Her fırsatta aynı şeyi tekrarlıyorum. Ben bunu beynime kazıdım, sizlerin de kesinlikle atlamasını istemiyorum. Ruh ve beden her zaman beraber hareket eder. Bedenimizde olan her şey ruhumuzu, ruhumuzda olan herşey de bedenimizi etkiler. Günlük yaşam rutininize uymayan bir yöntem asla başarılı olamaz. Ve sadece yöntem için, günlük yaşam biçiminizi değiştirmeye kalkmak da asla kalıcı olamaz. Aynen ruh ve bedenin birlikte hareket etmesi gereği gibi, bu ikisi arasında da denge kurulması gerekir.
Kilo problemi olan insanlar çok iyi bilirler. Bedeninize uymayan bir kıyafeti alıp, genişleterek giymek, bedeninize uyar hale getirmek demek olmuyor. Ruhunuz bu görselliği reddediyor ve hala o kıyafetin bedeninize uymadığını düşünüyorsunuz. Zayıflamak için de aynı örnekten yola çıkabiliriz. Bedeninize; az -az ye, sık- sık ye komutunu verebilirsiniz ama ruhunuz ve iç dünyanız bunu reddediyorsa; ya durmadan yemek düşünmeye başlar, ya sayma takıntısına yakalanır ya da bir gün pes eder, sil başa dönersiniz. Unutmayın ki, sizler mevcut kilonuzu korumaya çalışmıyorsunuz, sizler bedenine ağır gelen fazla kilolarınızdan kurtulmaya çalışıyorsunuz.
Sonuç olarak; hangi dönemde ne tür tavsiyeler vereceğimize dikkat etmeli ve insanları devamlı tüketime sevk edecek, yeni yeni damak tadı oluşturacak sürekli yiyecek takıntılı bir ruh haline sokacak her türlü yöntemden vazgeçmeliyiz.

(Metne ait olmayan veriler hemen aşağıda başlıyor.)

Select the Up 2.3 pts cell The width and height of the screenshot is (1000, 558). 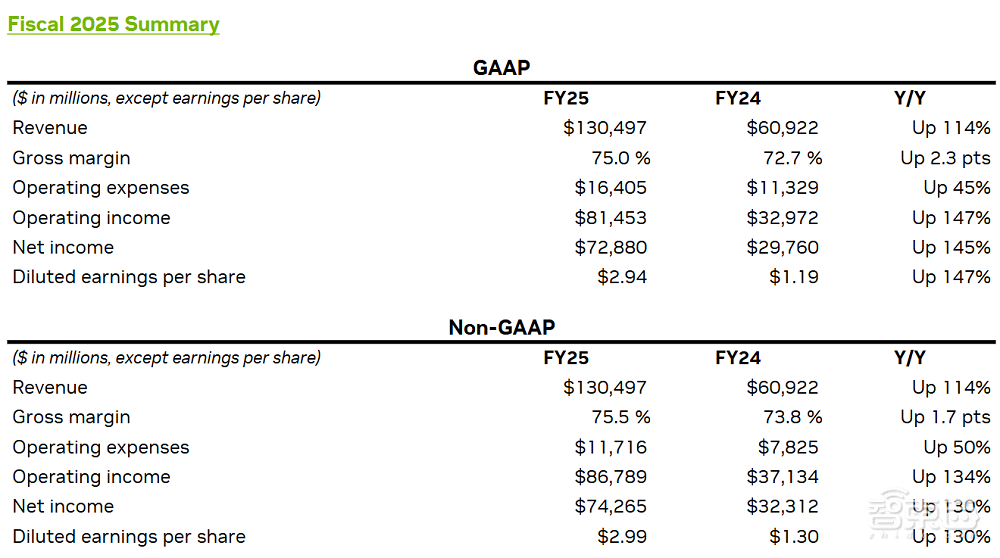945,158
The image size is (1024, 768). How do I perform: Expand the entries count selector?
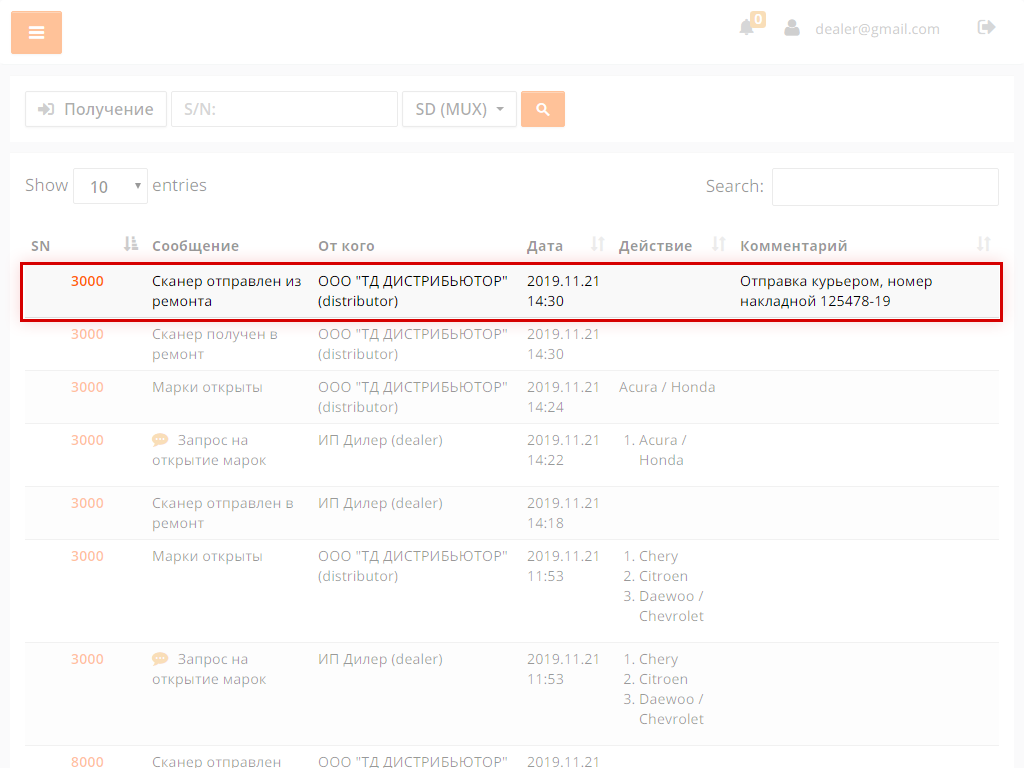click(x=110, y=186)
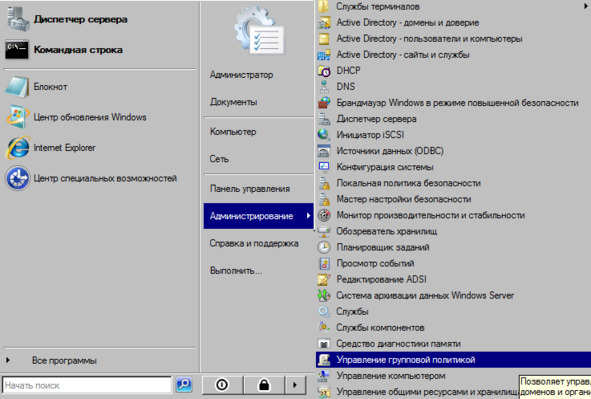Click the power button icon
The image size is (591, 399).
tap(222, 385)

Şişman insanın problemi; sık ya da çok yemesi değil, sık acıkma hissi yaşayıp çok doygunluk hissi yaşamak istemesinden kaynaklanmaktadır. Ruhun doyurulması için bedenin aracılığıdır bu. O halde az ye sık ye değildir formül. Tüketimi az düşün, ruhunda sık doygunluk hisset olmalıdır. Bu da ancak zaman, sabır, biraz mücadele ve biraz da bilgi gerektirmektedir.